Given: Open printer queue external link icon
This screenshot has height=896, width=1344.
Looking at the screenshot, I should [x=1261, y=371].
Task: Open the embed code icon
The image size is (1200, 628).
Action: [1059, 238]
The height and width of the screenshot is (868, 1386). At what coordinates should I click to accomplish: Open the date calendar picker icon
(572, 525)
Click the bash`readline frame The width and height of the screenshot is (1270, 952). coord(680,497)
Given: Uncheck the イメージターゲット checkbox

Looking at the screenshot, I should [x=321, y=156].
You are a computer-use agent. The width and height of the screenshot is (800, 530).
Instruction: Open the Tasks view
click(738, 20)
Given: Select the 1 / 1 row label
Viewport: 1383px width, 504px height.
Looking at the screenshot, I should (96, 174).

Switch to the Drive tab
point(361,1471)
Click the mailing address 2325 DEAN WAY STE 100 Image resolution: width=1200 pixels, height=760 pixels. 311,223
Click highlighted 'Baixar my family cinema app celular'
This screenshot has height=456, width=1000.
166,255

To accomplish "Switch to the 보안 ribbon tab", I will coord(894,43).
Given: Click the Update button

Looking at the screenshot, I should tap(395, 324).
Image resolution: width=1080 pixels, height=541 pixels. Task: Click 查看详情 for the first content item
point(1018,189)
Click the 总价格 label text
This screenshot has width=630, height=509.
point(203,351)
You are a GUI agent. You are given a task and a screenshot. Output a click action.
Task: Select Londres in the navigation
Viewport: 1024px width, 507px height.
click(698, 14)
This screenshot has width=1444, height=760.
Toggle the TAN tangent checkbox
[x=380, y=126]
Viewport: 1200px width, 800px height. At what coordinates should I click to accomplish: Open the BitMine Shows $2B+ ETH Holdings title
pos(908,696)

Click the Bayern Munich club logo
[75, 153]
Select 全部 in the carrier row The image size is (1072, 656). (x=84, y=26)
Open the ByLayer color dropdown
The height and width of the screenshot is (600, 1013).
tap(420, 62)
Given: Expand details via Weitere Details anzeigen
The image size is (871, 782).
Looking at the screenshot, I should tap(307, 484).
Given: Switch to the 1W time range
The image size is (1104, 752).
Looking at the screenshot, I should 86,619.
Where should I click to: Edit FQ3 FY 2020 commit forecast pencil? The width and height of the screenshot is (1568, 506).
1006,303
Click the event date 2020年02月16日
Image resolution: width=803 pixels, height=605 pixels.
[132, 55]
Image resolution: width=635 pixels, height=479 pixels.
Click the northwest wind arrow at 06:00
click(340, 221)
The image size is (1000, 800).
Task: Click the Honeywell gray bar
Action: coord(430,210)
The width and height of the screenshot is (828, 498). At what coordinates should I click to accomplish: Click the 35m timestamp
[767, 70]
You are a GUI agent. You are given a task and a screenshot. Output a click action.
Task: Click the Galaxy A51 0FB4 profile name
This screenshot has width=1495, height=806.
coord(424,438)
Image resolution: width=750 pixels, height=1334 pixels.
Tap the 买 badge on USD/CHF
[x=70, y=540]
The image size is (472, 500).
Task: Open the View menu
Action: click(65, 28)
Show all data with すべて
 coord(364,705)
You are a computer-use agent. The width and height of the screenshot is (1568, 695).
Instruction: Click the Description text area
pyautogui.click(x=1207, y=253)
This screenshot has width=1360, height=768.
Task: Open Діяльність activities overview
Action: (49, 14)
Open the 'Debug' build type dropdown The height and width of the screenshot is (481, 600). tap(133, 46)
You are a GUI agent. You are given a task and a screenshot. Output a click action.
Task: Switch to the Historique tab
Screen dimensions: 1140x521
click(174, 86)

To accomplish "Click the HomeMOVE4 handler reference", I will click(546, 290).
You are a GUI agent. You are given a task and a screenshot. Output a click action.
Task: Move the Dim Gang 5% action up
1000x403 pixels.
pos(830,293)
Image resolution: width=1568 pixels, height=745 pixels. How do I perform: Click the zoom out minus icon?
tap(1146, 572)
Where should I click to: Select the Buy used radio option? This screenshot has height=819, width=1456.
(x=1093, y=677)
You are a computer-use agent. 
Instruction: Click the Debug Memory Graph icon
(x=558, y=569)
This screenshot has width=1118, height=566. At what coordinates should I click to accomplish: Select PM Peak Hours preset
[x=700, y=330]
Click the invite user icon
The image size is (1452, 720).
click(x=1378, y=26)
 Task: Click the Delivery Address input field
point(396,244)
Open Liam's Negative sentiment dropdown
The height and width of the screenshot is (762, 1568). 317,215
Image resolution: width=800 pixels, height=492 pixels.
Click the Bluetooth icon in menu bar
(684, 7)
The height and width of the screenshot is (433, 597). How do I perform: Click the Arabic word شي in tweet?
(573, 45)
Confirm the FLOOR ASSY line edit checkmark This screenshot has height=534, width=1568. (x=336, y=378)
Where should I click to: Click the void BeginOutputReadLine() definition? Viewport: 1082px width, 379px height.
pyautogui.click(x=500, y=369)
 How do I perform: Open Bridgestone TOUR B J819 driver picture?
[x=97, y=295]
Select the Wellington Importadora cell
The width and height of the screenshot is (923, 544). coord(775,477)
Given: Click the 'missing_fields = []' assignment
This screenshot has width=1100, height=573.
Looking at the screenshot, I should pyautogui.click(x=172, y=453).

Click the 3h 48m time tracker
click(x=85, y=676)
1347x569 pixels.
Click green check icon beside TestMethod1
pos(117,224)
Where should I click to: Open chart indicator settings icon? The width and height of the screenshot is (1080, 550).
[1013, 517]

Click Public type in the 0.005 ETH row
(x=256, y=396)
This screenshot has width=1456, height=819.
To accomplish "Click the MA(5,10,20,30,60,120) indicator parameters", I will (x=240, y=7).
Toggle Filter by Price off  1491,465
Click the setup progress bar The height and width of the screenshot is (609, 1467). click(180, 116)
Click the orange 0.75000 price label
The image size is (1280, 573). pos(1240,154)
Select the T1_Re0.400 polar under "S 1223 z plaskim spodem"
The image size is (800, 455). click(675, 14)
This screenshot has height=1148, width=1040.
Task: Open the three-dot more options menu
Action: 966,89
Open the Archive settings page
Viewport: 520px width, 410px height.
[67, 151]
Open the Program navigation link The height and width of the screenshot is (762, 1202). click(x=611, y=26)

* REQUIRED WORK *
Please write out all the data above, exactly as it reads.

* ANSWER FOR THE TASK *
Given: Open printer queue external link icon
This screenshot has height=896, width=1344.
Looking at the screenshot, I should [x=1261, y=371].
Task: Open the embed code icon
The image size is (1200, 628).
Action: [1059, 238]
The height and width of the screenshot is (868, 1386). At what coordinates should I click to accomplish: Open the date calendar picker icon
(572, 525)
Click the bash`readline frame The width and height of the screenshot is (1270, 952). coord(680,497)
Given: Uncheck the イメージターゲット checkbox

Looking at the screenshot, I should [x=321, y=156].
You are a computer-use agent. The width and height of the screenshot is (800, 530).
Instruction: Open the Tasks view
click(738, 20)
Given: Select the 1 / 1 row label
Viewport: 1383px width, 504px height.
Looking at the screenshot, I should (96, 174).

Switch to the Drive tab
point(361,1471)
Click the mailing address 2325 DEAN WAY STE 100 Image resolution: width=1200 pixels, height=760 pixels. 311,223
Click highlighted 'Baixar my family cinema app celular'
This screenshot has height=456, width=1000.
166,255

To accomplish "Switch to the 보안 ribbon tab", I will coord(894,43).
Given: Click the Update button

Looking at the screenshot, I should tap(395, 324).
Image resolution: width=1080 pixels, height=541 pixels. Task: Click 查看详情 for the first content item
point(1018,189)
Click the 总价格 label text
This screenshot has width=630, height=509.
point(203,351)
You are a GUI agent. You are given a task and a screenshot. Output a click action.
Task: Select Londres in the navigation
Viewport: 1024px width, 507px height.
click(698, 14)
This screenshot has width=1444, height=760.
Toggle the TAN tangent checkbox
[x=380, y=126]
Viewport: 1200px width, 800px height. At what coordinates should I click to accomplish: Open the BitMine Shows $2B+ ETH Holdings title
pos(908,696)

Click the Bayern Munich club logo
[75, 153]
Select 全部 in the carrier row The image size is (1072, 656). (x=84, y=26)
Open the ByLayer color dropdown
The height and width of the screenshot is (600, 1013).
tap(420, 62)
Given: Expand details via Weitere Details anzeigen
The image size is (871, 782).
Looking at the screenshot, I should tap(307, 484).
Given: Switch to the 1W time range
The image size is (1104, 752).
Looking at the screenshot, I should 86,619.
Where should I click to: Edit FQ3 FY 2020 commit forecast pencil? The width and height of the screenshot is (1568, 506).
1006,303
Click the event date 2020年02月16日
Image resolution: width=803 pixels, height=605 pixels.
[132, 55]
Image resolution: width=635 pixels, height=479 pixels.
Click the northwest wind arrow at 06:00
click(340, 221)
The image size is (1000, 800).
Task: Click the Honeywell gray bar
Action: coord(430,210)
The width and height of the screenshot is (828, 498). At what coordinates should I click to accomplish: Click the 35m timestamp
[767, 70]
You are a GUI agent. You are given a task and a screenshot. Output a click action.
Task: Click the Galaxy A51 0FB4 profile name
This screenshot has width=1495, height=806.
coord(424,438)
Image resolution: width=750 pixels, height=1334 pixels.
Tap the 买 badge on USD/CHF
[x=70, y=540]
The image size is (472, 500).
Task: Open the View menu
Action: click(65, 28)
Show all data with すべて
 coord(364,705)
You are a computer-use agent. The width and height of the screenshot is (1568, 695).
Instruction: Click the Description text area
pyautogui.click(x=1207, y=253)
This screenshot has width=1360, height=768.
Task: Open Діяльність activities overview
Action: (49, 14)
Open the 'Debug' build type dropdown The height and width of the screenshot is (481, 600). tap(133, 46)
You are a GUI agent. You are given a task and a screenshot. Output a click action.
Task: Switch to the Historique tab
Screen dimensions: 1140x521
click(174, 86)

To accomplish "Click the HomeMOVE4 handler reference", I will click(546, 290).
You are a GUI agent. You are given a task and a screenshot. Output a click action.
Task: Move the Dim Gang 5% action up
1000x403 pixels.
pos(830,293)
Image resolution: width=1568 pixels, height=745 pixels. How do I perform: Click the zoom out minus icon?
tap(1146, 572)
Where should I click to: Select the Buy used radio option? This screenshot has height=819, width=1456.
(x=1093, y=677)
You are a computer-use agent. 
Instruction: Click the Debug Memory Graph icon
(x=558, y=569)
This screenshot has width=1118, height=566. At what coordinates should I click to accomplish: Select PM Peak Hours preset
[x=700, y=330]
Click the invite user icon
The image size is (1452, 720).
click(x=1378, y=26)
 Task: Click the Delivery Address input field
point(396,244)
Open Liam's Negative sentiment dropdown
The height and width of the screenshot is (762, 1568). 317,215
Image resolution: width=800 pixels, height=492 pixels.
Click the Bluetooth icon in menu bar
(684, 7)
The height and width of the screenshot is (433, 597). How do I perform: Click the Arabic word شي in tweet?
(573, 45)
Confirm the FLOOR ASSY line edit checkmark This screenshot has height=534, width=1568. (x=336, y=378)
Where should I click to: Click the void BeginOutputReadLine() definition? Viewport: 1082px width, 379px height.
pyautogui.click(x=500, y=369)
 How do I perform: Open Bridgestone TOUR B J819 driver picture?
[x=97, y=295]
Select the Wellington Importadora cell
The width and height of the screenshot is (923, 544). coord(775,477)
Given: Click the 'missing_fields = []' assignment
This screenshot has width=1100, height=573.
Looking at the screenshot, I should pyautogui.click(x=172, y=453).

Click the 3h 48m time tracker
click(x=85, y=676)
1347x569 pixels.
Click green check icon beside TestMethod1
pos(117,224)
Where should I click to: Open chart indicator settings icon? The width and height of the screenshot is (1080, 550).
[1013, 517]

Click Public type in the 0.005 ETH row
(x=256, y=396)
This screenshot has width=1456, height=819.
To accomplish "Click the MA(5,10,20,30,60,120) indicator parameters", I will (x=240, y=7).
Toggle Filter by Price off  1491,465
Click the setup progress bar The height and width of the screenshot is (609, 1467). click(180, 116)
Click the orange 0.75000 price label
The image size is (1280, 573). pos(1240,154)
Select the T1_Re0.400 polar under "S 1223 z plaskim spodem"
The image size is (800, 455). click(675, 14)
This screenshot has height=1148, width=1040.
Task: Open the three-dot more options menu
Action: 966,89
Open the Archive settings page
Viewport: 520px width, 410px height.
[67, 151]
Open the Program navigation link The height and width of the screenshot is (762, 1202). click(x=611, y=26)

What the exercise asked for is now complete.